Les auteurs énoncent dès lors, à la fin de leur ouvrage, un ensemble de propositions politiques sur lesquelles je propose de revenir dans un prochain article, qu’il s’agisse de l’économie et de la production, de la gestion de la cité, des services publics ou de la gouvernance mondiale. Certains travaux menés aujourd’hui pourraient également nous inspirer pour reconnaître l’émergence de tiers-secteurs non réductibles à l’opposition entre privé et étatique et apporter certains éléments complémentaires à l’analyse volumineuse publiée par les deux auteurs.[14]


Joseph Pirson

Notes :

[1].  Voir Pierre DARDOT et Christian LAVAL,COMMUN, Essai sur la Révolution au XXIe siècle, La Découverte, Paris, 2014.

[2]. Idem,  p. 11.

[3]. Idem,  p. 12.

[4]. Voir p. 15. Dans un  précédent article « De la violence ? », je reprenais la formule de Warren Buffet : « oui la lutte des classes existe et c’est nous qui l’avons gagnée mais on ne devrait pas…» (dans notre revue de septembre 2015, p. 8).

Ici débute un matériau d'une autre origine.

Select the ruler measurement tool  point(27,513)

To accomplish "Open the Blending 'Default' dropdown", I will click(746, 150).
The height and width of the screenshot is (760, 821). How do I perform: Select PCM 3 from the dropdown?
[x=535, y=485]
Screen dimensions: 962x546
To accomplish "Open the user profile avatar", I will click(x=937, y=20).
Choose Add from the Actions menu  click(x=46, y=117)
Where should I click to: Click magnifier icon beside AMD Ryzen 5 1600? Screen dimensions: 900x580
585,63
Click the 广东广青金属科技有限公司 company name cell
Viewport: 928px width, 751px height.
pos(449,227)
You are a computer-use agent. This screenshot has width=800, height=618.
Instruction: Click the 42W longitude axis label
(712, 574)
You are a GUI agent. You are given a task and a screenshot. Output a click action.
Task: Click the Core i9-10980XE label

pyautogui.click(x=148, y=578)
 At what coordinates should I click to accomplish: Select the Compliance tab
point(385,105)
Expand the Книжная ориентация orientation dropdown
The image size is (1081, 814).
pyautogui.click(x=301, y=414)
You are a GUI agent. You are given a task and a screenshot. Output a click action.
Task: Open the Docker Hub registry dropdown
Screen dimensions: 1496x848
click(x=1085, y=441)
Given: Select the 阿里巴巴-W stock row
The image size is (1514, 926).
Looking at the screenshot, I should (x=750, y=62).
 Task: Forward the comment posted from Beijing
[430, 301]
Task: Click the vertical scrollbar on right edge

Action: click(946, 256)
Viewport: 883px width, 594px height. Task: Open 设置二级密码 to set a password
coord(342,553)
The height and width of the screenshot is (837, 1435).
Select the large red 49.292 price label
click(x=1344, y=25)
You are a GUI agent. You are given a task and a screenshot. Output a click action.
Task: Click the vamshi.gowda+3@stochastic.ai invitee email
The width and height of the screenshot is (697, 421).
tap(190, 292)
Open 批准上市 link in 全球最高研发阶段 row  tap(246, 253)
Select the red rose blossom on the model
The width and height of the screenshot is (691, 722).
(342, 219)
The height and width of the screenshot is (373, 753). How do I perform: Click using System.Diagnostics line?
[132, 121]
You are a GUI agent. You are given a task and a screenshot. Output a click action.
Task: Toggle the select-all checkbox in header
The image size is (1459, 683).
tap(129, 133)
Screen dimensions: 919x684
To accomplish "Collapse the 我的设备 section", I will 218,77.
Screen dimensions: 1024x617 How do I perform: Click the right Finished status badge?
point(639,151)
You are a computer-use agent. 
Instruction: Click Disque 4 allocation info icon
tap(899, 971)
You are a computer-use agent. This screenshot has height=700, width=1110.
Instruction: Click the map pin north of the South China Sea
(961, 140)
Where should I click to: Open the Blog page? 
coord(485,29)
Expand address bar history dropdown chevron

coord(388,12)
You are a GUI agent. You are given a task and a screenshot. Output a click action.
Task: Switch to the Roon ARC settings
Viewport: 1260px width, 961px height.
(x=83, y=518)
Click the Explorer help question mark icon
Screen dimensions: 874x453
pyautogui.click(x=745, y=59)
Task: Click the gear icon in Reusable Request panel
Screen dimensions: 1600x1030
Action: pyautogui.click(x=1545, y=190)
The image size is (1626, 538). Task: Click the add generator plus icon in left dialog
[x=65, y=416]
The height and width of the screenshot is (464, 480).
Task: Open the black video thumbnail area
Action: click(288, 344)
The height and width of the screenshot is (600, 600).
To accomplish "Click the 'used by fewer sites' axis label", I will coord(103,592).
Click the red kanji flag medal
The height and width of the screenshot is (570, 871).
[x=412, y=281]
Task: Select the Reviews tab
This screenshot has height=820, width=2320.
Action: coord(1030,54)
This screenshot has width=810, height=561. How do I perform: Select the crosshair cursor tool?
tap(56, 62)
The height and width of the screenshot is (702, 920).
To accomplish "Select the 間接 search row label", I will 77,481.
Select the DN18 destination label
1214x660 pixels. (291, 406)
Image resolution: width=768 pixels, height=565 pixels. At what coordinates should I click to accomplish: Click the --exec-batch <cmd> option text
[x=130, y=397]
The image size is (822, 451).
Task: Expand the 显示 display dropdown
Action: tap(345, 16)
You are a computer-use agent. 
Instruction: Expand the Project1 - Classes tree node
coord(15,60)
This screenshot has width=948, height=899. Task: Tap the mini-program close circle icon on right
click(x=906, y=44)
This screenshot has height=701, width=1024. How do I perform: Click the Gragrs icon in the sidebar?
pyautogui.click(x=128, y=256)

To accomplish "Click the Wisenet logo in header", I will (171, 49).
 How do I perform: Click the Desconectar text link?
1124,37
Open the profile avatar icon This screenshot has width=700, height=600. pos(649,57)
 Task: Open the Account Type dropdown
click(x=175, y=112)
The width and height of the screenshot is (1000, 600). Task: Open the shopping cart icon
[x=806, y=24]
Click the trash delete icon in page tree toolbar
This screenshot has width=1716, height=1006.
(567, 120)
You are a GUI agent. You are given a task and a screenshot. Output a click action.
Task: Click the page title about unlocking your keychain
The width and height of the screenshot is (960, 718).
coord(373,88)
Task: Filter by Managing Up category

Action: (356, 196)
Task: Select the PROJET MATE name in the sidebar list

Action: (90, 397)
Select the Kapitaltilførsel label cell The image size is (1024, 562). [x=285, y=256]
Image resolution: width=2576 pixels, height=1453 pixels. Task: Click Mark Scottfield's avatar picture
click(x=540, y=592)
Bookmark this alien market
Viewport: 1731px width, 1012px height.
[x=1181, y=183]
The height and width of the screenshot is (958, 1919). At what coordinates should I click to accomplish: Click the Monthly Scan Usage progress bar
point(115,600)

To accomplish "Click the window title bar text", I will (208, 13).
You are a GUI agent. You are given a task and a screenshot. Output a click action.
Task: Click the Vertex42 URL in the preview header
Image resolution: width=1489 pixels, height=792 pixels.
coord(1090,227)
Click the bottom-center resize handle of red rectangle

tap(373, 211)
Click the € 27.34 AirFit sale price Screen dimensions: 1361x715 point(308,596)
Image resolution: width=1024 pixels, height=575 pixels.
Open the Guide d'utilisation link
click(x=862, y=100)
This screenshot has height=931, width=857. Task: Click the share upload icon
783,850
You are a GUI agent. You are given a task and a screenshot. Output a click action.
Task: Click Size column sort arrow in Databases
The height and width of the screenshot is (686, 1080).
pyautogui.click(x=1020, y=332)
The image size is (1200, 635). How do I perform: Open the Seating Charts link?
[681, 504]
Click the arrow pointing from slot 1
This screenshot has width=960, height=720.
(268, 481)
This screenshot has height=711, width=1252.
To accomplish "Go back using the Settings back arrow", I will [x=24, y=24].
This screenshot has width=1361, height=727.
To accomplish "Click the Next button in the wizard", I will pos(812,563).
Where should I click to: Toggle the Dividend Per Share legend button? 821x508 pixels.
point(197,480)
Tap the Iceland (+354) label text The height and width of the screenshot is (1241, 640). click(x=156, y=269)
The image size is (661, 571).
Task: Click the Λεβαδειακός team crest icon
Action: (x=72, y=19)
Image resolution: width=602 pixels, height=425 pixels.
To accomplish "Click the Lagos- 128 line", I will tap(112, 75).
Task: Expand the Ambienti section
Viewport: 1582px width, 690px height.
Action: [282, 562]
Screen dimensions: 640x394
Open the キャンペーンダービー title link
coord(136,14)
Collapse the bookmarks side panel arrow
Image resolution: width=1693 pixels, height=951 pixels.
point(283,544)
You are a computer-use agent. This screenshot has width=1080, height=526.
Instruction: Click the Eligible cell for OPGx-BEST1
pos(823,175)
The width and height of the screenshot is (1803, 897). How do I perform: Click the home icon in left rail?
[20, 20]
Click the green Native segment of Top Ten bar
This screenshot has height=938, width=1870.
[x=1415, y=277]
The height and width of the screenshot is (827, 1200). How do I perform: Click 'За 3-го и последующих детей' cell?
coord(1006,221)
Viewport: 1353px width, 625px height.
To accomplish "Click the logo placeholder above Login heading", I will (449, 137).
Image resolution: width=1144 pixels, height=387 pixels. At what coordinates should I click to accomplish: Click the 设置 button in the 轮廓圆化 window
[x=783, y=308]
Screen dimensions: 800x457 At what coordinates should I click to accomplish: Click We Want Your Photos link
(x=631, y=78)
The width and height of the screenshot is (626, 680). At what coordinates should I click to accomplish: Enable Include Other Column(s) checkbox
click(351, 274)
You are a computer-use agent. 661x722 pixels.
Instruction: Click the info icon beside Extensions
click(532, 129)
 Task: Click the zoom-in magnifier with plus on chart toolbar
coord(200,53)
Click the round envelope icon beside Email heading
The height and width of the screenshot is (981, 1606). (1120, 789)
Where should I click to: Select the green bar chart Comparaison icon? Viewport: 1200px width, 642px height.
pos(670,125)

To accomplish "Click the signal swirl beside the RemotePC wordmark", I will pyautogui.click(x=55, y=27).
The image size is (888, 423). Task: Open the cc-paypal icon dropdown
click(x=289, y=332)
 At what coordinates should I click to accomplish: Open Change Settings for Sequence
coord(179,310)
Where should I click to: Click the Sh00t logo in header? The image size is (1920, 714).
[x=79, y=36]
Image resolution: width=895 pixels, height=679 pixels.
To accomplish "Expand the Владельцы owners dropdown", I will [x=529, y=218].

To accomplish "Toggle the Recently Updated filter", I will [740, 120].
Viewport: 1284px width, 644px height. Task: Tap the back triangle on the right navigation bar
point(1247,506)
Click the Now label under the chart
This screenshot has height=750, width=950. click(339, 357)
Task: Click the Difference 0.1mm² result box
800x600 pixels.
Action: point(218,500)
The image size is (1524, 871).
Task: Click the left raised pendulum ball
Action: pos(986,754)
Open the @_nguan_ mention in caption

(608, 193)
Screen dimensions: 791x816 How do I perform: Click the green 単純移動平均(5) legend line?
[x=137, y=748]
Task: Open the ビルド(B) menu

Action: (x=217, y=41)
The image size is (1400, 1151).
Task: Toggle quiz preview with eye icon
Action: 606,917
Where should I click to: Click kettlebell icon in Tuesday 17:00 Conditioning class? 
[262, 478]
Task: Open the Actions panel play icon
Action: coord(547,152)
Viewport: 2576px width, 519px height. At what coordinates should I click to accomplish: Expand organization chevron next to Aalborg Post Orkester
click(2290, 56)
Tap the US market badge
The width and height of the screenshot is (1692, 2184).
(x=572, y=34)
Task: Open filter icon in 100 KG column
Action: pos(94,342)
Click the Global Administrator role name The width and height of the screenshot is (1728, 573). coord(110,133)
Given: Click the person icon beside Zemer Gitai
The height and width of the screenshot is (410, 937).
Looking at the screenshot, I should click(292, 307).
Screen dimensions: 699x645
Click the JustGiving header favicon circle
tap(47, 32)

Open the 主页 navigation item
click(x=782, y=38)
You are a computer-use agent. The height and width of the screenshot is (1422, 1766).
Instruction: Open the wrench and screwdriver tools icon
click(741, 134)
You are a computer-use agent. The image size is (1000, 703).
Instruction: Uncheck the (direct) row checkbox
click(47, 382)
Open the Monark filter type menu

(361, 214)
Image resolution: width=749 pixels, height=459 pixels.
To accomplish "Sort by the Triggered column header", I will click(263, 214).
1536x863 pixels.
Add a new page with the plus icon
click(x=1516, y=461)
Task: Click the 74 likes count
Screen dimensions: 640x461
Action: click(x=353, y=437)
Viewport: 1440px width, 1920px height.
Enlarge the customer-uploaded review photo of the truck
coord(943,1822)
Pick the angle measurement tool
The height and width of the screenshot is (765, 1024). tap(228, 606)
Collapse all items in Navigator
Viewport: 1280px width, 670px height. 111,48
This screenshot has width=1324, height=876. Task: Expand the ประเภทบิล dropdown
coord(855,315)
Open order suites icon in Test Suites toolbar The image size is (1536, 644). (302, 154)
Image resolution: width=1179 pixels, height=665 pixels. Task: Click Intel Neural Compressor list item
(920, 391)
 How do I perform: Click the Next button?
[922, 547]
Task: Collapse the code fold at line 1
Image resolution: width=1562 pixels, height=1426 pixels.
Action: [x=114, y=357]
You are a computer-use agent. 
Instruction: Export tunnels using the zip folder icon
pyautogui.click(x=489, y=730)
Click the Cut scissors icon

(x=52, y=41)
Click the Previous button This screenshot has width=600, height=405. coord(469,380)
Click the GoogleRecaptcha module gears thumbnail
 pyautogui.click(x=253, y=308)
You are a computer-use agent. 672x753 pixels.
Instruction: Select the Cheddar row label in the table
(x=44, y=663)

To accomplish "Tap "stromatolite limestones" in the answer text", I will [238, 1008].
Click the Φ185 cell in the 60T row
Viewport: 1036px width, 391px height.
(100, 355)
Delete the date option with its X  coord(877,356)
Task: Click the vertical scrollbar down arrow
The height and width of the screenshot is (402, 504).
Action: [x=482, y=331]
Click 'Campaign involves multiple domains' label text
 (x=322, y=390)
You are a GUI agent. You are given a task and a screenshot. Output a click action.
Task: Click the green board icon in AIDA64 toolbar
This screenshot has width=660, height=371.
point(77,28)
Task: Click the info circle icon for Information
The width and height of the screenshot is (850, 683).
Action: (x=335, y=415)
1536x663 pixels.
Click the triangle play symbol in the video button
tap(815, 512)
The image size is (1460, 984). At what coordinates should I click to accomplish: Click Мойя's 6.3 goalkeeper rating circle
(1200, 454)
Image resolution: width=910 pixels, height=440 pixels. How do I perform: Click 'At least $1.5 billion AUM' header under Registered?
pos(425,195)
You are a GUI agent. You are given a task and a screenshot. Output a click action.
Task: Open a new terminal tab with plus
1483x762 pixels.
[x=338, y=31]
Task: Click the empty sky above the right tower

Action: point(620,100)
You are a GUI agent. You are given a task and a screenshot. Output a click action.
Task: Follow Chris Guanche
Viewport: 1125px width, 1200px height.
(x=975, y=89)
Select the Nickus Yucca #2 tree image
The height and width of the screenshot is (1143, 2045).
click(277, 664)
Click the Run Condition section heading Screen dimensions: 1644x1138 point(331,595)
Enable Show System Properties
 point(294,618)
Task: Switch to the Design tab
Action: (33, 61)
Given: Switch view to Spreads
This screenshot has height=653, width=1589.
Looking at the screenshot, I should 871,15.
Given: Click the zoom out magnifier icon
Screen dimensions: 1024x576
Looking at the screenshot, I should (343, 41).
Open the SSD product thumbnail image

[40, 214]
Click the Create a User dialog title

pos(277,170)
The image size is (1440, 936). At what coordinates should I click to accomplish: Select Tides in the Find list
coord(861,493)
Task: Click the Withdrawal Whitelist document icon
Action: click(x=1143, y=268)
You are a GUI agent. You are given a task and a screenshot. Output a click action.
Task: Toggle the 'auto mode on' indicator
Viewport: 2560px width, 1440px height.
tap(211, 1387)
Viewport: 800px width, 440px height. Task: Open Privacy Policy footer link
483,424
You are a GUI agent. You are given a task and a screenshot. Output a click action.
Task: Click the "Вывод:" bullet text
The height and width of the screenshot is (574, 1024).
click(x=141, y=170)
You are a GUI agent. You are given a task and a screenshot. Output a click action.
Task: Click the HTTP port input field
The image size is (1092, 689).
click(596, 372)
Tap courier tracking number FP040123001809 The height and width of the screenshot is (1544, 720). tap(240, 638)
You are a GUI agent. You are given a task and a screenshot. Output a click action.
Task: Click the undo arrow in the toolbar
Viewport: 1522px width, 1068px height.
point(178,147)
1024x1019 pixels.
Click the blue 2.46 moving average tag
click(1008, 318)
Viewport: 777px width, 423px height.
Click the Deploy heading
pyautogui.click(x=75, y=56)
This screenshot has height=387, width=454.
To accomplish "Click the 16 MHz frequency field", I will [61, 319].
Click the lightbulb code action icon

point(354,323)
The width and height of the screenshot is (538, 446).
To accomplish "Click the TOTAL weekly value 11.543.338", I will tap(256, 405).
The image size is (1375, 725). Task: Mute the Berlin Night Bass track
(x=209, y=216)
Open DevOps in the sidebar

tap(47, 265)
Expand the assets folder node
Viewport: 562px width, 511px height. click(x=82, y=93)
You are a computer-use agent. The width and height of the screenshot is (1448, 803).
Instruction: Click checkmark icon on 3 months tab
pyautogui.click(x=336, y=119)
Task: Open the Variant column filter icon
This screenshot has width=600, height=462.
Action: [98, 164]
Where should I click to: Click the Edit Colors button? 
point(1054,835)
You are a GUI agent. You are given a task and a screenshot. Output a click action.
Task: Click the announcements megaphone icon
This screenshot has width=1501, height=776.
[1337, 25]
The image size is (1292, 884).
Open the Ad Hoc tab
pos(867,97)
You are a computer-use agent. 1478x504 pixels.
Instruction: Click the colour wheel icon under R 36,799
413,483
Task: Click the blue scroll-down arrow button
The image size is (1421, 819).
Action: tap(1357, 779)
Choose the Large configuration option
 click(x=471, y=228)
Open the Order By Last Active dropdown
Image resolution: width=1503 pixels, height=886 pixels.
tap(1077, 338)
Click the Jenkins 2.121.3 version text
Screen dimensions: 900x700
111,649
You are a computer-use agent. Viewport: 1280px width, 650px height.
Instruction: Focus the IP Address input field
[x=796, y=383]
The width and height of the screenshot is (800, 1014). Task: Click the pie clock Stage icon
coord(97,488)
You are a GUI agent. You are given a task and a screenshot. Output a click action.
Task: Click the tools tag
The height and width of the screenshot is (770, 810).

[5]. Voir l’impressionnante approche historique pp. 233-403 du terme grec de "mise en commun" à l’analyse des mouvements coopératifs de la fin du XIXe siècle avec une confrontation de la pensée de Marx, Mauss et Jaurès.

[6]. Voir en particulier Luc BOLTANSKI, Eve CHIAPPELLO, Le Nouvel Esprit du capitalisme, Gallimard, Paris, 1999

[7]. Voir DARDOT et LAVAL, p. 147

[8].  Il s’agit du mouvement de l’expropriation des paysans et du mouvement des « enclosures ». Voir DARDOT et LAVAL, pp. 120-123.

[9]. Karl POLANYI, La grande transformation. Aux origines politiques et économiques de notre temps. Paris, Gallimard, 1983.

[10]. Voir notamment l’approche de Philippe BARET dansChemins d’Utopie ; Thomas More à Louvain, 1516-2016, Presses Universitaires de Louvain, 2016. L’auteur, spécialiste de l’agrobiologie, analyse des modes d’exploitation et d’organisation de la production agricole dans un souci de développement durable.

[11]. Elinor OSTROM, Gouvernance des biens communs. Pour une nouvelle approche des ressources naturelles.Bruxelles, De Boeck 2010. Il s’agit de la traduction française de Governing the Commons ; The Evolution of Institutions for Collective Action. Cambridge University press, 1990.

[12]. Voir Elinor OSTROM, pp. 77-126.

[13]. Understanding knowledge as a Communs, edited by Charlotte HESS-Elinor OSTROM, Indiana University, 2011.

[14].  Je pense particulièrement à des travaux de recherche développés dans le cadre du CERISIS et du CIRTES à l’UCL Charleroi. Dans ce sens, on pourra notamment se référer à la thèse de Francesca PETRELLA TIRONE, Une analyse néo-institutionnaliste des structures de propriété « multi-stakeholder : une application aux organisations de développement local,soutenue en 2003, sous la direction de Marthe NYSSENS en Économie Sociale. Des éléments de cette recherche ont été publiés dans le Cahier 22 du CERISIS UCL en 2004, « Une analyse des structures de propriété partenariale : le cas des organisations de développement local ».